DEVELOPING LITERACY IN QUANTITATIVE
RESEARCH METHODS
Dr Christina Hughes
University of Warwick
These materials have two inter-related aims. The primary aim is to develop students' literacy in the use and reading of research that uses quantitative data. The second is to enhance students' confidence in their understandings of such approaches. To achieve these aims the package will introduce students to a number of basic statistical techniques that are used in social research. In addition the materials will explore some common concepts that underpin quantitative social research.
The specific objectives are:
· To develop understandings of the relationship between different types of quantitative data and their implications for descriptive and inferential statistical techniques;
· To develop understandings of the statistical techniques of: measures of central tendency, measures of dispersion;
· To explore the meanings of correlation and causality in relation to quantitative social research;
· To explore uses, and misuses, of official statistics.
Quantitative techniques are most commonly associated with survey and experimental research designs. As the name suggests, quantitative research is concerned with the collection and analysis of data in numeric form. It tends to emphasize relatively large-scale and representative sets of data, and is often (problematically) presented or perceived as being about the gathering of `facts'. Because of strong associations that are made between statistics as social facts and dominant ideas of science as objective and detached, quantitative strategies are often viewed as more valid.
Many small-scale research studies that use questionnaires as a form of data collection will not need to go beyond the use of descriptive statistics and the exploration of the interrelationships between pairs of variables. It will be adequate to say that so many respondents (either the number or the proportion of the total) answered given questions in a certain way; and that the answers given to particular questions appear to be related. Such an analysis will make wide use of proportions and percentages, and of the various measures of central tendency (averages) and of dispersion (ranges).
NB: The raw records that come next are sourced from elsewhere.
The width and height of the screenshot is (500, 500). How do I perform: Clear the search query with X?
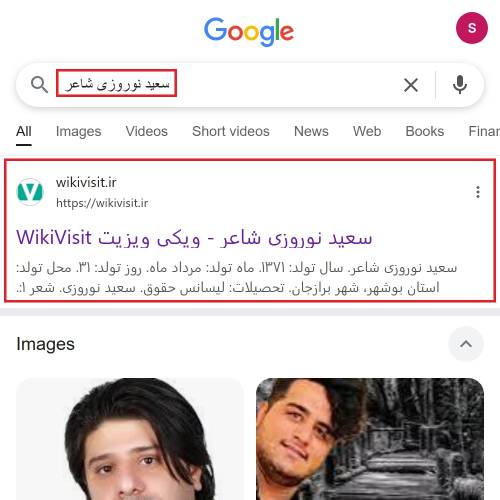(411, 85)
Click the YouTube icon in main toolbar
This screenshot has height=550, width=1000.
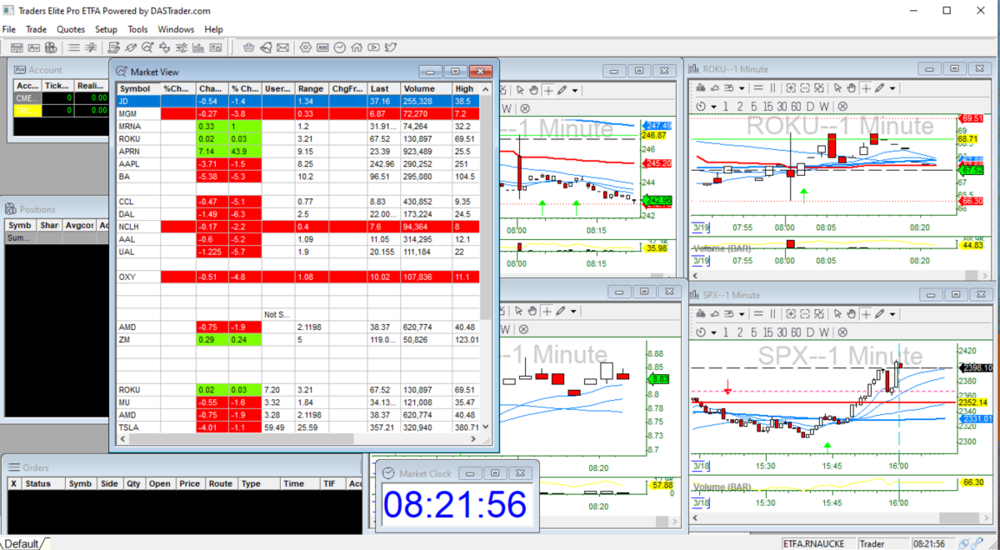(x=373, y=48)
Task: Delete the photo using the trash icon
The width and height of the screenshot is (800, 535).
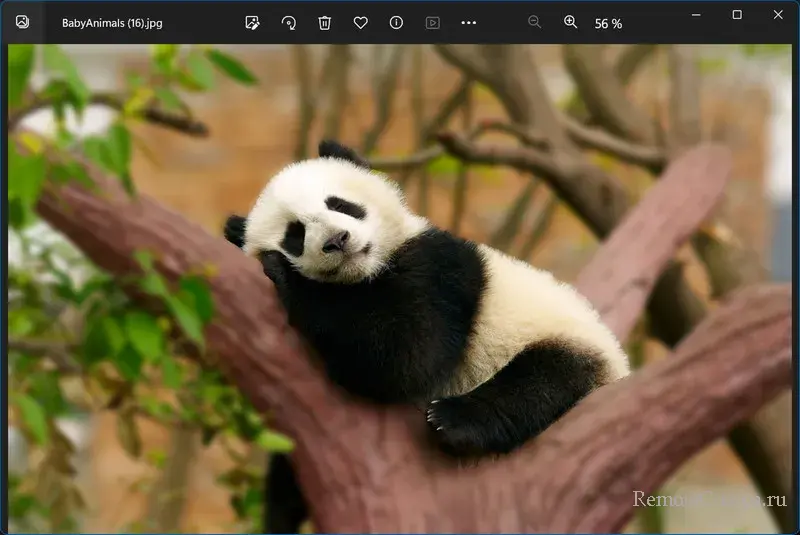Action: point(325,22)
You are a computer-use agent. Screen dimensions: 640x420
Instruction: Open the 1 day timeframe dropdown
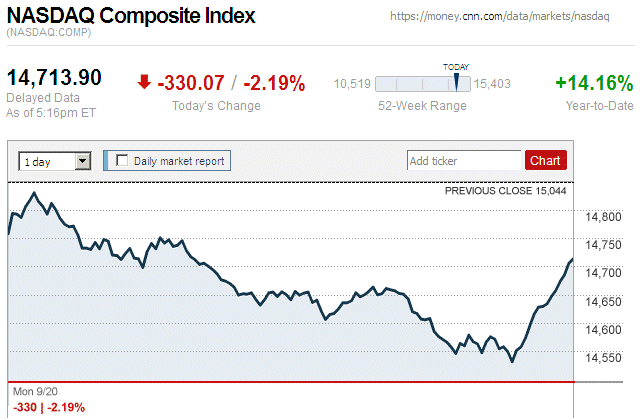coord(54,160)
You may, however, wish or need to go beyond this level of analysis, and make use of inferential statistics or multivariate methods of analysis. There are dozens of inferential statistics available: three commonly used examples are Chi-square; Kolmogorov-Smirnov and Student's t-test. The functions of these statistics vary but they are typically used to compare the measurements you have collected from your sample for a particular variable with another sample or a population in order that a judgement may be made on how similar or dissimilar they are. It is important to note that all of these inferential statistics make certain assumptions about both the nature of your data and how it was collected. This means that you have to be clear whether your data is, for example, nominal, ordinal, interval or ratio. If these assumptions do not hold these measures should not be used.
Multivariate methods of analysis may be used to explore the interrelationships among three or more variables simultaneously. Commonly used examples include multiple regression, cluster analysis and factor analysis. While you do not need to have an extensive mathematical knowledge to apply these techniques, as they are all available as part of computer software packages, you should at least have an understanding of their principles and purposes.
One key point to be aware of when carrying out quantitative analysis is the question of causality. One of the purposes of analysis is to seek explanation and understanding. We would like to be able to say that something is so because of something else. However, just because two variables of which you have measurements appear to be related, this does not mean that they are. Statistical associations between two variables may be a matter of chance, or due to the effect of some third variable. In order to demonstrate causality, you also have to find, or at least suggest, a mechanism linking the variables together.
[Extracted from Blaxter, Hughes and Tight, 1996]
Bibliography
This bibliography includes texts that are useful for students new to quantitative techniques and those that are useful for the more advanced. The asterisk (*) indicates those that are introductory. The key publishers of methodology texts are Sage, Routledge and Open University Press. If you wish to extend your reading or keep up to date with developments you should put your name on these publishers' catalogue mailing lists. There are also a number of journals that are primarily concerned with developments in methodology. These include: The International Journal of Social Research Methodology and Social Research Online ( In addition, secondary sources produced by the Office for National Statistics for the Government Statistical Service can be obtained from The Office for National Statistics, 1 Drummond Gate, London, SW1V 2QQ or through the STATBASE on-line directory.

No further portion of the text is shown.